[Data shown]
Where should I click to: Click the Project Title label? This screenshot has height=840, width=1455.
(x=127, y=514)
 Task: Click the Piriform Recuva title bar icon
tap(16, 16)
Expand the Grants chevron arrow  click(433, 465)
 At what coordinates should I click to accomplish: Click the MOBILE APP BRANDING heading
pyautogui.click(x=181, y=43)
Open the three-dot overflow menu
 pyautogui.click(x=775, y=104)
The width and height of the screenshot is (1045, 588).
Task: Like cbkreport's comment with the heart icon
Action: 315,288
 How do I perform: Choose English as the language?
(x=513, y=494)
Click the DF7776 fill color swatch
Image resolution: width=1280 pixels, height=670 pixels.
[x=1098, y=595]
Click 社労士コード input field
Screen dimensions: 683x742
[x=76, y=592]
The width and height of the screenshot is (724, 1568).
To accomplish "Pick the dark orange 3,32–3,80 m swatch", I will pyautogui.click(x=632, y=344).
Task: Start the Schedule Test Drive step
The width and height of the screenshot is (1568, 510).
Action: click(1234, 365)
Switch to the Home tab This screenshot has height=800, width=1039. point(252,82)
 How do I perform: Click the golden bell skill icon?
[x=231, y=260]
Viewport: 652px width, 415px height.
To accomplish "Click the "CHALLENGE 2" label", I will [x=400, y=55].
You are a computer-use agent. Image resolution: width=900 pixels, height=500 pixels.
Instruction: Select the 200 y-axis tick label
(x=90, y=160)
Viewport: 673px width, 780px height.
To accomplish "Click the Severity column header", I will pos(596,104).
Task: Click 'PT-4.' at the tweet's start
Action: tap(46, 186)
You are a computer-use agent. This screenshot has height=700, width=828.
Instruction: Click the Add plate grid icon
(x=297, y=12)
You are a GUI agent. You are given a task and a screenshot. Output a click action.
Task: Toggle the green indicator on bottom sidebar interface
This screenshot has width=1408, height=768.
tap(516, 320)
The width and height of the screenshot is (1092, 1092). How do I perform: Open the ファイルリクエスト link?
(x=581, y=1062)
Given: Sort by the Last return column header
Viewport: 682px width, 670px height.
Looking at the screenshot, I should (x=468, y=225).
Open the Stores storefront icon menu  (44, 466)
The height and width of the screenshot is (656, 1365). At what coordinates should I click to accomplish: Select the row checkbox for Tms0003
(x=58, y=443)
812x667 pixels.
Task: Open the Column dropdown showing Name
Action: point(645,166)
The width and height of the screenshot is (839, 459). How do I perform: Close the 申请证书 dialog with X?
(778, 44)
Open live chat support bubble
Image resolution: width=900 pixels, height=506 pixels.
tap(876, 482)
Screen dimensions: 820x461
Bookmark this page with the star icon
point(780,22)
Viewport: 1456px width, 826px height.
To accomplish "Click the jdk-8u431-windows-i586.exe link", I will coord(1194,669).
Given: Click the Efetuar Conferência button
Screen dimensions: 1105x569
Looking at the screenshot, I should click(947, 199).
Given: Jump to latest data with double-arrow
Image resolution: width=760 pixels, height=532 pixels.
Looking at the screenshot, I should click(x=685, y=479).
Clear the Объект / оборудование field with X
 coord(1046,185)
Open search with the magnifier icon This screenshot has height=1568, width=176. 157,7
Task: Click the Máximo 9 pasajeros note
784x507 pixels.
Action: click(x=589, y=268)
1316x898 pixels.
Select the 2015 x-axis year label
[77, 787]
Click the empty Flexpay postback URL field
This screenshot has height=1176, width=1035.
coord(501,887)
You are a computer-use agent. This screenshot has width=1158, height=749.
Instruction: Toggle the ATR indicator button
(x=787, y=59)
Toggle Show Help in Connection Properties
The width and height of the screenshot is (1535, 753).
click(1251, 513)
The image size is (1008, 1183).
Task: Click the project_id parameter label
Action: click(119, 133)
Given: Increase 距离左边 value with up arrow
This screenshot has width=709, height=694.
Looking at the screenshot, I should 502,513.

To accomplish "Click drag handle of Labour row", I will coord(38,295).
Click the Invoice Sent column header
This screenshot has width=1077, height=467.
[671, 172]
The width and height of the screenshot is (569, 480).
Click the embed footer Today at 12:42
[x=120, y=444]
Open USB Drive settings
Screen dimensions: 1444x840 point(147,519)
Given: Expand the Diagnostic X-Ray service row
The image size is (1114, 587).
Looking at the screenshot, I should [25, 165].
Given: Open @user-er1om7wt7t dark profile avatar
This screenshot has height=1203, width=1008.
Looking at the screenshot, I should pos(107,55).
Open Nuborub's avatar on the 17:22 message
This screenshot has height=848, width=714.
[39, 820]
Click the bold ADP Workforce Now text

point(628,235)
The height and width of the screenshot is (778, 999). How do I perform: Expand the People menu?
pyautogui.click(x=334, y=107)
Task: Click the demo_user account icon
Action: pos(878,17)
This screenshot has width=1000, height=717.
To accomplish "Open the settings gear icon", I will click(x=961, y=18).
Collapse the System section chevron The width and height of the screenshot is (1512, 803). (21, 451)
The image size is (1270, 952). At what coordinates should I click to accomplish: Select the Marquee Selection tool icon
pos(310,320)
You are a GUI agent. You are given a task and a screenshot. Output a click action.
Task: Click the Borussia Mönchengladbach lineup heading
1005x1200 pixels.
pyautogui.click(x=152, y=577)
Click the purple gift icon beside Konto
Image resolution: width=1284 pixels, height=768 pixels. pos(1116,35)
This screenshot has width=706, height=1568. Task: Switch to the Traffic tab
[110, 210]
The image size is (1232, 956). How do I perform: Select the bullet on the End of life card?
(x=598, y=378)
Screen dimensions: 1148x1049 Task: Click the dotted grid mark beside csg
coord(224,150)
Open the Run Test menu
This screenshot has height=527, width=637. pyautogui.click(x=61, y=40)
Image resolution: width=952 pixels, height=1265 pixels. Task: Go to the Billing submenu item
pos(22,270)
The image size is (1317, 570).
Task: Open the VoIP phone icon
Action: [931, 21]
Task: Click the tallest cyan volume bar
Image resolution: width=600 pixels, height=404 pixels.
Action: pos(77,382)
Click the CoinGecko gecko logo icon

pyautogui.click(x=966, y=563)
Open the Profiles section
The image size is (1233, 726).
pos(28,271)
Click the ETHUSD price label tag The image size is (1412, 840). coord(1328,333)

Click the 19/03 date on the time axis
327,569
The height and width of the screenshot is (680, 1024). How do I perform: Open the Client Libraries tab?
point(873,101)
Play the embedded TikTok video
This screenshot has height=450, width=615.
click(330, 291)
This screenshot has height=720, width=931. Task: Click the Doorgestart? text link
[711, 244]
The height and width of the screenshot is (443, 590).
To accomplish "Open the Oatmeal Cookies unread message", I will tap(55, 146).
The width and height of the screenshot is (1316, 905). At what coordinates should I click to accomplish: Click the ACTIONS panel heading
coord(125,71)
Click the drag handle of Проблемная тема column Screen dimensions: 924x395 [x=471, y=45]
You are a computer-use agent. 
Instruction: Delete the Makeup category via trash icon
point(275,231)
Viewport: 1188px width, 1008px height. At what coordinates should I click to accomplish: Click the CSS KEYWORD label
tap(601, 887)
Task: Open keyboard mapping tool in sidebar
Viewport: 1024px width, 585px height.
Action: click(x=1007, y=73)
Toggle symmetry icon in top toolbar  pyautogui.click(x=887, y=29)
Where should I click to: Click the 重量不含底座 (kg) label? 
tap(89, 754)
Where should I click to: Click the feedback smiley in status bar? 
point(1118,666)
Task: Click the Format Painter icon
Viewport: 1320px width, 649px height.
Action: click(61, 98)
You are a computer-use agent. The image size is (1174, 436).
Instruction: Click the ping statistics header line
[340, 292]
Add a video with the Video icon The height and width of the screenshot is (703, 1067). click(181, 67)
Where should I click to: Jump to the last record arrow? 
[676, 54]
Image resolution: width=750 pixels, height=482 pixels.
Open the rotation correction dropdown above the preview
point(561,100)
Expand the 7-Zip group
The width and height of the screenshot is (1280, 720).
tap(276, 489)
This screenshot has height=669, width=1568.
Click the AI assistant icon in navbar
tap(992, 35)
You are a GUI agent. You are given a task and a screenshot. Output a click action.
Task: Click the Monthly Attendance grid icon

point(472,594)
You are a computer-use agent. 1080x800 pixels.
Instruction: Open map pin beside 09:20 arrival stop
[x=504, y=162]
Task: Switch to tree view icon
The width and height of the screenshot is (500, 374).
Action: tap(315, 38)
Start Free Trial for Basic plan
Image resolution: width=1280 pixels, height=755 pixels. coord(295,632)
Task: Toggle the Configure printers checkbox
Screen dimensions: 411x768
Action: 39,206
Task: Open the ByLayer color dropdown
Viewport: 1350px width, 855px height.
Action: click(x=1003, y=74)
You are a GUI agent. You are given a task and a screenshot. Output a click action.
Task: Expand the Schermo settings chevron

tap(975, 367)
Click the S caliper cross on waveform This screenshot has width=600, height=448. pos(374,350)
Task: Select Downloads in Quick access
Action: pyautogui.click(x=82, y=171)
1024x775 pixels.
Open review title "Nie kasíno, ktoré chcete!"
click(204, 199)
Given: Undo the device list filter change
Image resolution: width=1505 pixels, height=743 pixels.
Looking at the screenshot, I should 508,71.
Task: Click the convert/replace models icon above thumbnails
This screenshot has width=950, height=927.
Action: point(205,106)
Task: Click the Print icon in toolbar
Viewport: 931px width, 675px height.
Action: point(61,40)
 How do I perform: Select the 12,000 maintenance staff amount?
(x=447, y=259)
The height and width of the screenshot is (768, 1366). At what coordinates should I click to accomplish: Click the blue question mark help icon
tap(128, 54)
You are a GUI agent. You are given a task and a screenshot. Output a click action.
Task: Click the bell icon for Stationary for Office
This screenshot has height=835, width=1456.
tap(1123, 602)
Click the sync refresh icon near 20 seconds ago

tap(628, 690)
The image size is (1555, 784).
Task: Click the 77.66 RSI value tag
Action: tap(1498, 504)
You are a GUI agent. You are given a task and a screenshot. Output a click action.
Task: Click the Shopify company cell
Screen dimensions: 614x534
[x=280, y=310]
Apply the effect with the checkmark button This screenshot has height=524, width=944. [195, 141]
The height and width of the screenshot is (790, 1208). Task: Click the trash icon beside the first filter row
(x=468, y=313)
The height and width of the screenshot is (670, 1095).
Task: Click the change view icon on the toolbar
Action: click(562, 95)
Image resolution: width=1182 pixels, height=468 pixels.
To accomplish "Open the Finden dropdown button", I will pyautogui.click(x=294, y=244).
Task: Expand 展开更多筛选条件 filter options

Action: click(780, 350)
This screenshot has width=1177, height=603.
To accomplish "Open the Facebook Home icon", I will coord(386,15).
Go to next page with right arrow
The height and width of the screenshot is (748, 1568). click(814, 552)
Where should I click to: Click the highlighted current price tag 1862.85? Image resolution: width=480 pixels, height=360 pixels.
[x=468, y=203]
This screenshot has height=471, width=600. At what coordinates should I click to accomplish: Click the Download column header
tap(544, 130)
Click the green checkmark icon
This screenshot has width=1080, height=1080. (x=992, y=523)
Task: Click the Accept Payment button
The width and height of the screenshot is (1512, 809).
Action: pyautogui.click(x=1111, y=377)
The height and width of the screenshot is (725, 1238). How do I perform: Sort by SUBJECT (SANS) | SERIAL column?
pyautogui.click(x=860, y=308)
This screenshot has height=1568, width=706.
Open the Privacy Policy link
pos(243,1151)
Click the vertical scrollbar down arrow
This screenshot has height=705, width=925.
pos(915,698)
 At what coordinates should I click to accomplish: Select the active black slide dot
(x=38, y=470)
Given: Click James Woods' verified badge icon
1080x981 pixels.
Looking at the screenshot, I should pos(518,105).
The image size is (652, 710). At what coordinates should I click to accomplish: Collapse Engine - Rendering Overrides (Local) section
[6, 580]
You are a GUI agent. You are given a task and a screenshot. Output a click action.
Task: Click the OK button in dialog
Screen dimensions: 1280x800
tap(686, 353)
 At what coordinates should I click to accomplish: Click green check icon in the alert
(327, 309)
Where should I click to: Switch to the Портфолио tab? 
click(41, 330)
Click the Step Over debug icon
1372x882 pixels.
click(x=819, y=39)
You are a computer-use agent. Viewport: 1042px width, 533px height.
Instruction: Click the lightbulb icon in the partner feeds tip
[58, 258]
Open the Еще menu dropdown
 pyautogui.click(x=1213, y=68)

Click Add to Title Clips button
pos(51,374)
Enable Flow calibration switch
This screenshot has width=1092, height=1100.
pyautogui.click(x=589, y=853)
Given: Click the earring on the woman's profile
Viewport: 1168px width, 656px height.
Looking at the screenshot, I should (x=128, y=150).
[/Data shown]
**Work request**. Each line of the data that includes "sidebar" counts once; say how many there are, giving nothing but the number.

**Exercise solution**. 2